• _INSTRUCTIONS FOR THE TASK_: All lines in the data that hold the word "will" need copying.

[Stored data]
____________________
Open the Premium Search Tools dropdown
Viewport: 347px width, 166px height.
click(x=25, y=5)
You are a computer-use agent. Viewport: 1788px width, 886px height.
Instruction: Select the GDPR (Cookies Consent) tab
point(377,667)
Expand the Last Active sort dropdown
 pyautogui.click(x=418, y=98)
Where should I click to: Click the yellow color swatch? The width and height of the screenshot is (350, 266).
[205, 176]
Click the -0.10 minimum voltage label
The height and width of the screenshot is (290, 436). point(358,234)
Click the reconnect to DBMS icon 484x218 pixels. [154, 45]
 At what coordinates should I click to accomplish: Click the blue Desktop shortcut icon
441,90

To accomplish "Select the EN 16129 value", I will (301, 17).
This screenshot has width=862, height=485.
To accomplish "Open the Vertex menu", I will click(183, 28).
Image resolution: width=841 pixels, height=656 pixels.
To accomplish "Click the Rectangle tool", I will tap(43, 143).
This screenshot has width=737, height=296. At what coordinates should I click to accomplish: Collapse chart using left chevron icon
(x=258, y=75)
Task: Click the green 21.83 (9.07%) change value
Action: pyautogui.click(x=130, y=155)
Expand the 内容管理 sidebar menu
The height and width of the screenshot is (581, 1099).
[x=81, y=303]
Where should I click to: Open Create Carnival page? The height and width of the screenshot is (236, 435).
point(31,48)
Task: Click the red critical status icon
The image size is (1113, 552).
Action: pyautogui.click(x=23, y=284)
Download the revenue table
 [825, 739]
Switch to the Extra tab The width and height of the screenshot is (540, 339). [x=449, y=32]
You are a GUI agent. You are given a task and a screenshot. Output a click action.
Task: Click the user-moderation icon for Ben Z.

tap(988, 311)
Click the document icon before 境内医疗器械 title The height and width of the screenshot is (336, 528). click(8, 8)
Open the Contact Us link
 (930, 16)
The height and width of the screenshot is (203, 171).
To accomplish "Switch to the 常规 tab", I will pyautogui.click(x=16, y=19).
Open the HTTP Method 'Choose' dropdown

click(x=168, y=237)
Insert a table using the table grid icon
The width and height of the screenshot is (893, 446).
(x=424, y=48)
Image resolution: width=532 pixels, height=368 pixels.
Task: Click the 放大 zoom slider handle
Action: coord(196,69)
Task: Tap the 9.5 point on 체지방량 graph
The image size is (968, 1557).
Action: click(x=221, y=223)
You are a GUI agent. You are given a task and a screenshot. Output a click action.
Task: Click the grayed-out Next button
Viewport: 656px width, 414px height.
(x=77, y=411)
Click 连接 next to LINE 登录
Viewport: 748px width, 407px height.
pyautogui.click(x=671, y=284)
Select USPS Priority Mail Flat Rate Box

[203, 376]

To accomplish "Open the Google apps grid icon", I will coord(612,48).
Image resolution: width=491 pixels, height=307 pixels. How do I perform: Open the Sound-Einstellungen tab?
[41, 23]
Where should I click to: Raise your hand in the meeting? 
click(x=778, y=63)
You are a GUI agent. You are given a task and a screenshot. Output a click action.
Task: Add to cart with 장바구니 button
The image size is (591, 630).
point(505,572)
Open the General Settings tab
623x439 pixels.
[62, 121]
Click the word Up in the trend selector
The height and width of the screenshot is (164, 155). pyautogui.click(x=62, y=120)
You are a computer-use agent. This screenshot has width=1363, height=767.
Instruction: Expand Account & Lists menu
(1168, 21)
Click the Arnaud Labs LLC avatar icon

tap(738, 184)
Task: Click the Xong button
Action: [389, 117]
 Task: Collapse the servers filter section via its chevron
____________________
• _ANSWER FOR THE TASK_:
To accomplish "Select the EN 16129 value", I will (301, 17).
To accomplish "Open the Vertex menu", I will click(183, 28).
To accomplish "Click the Rectangle tool", I will tap(43, 143).
To accomplish "Switch to the 常规 tab", I will pyautogui.click(x=16, y=19).
To accomplish "Open the Google apps grid icon", I will coord(612,48).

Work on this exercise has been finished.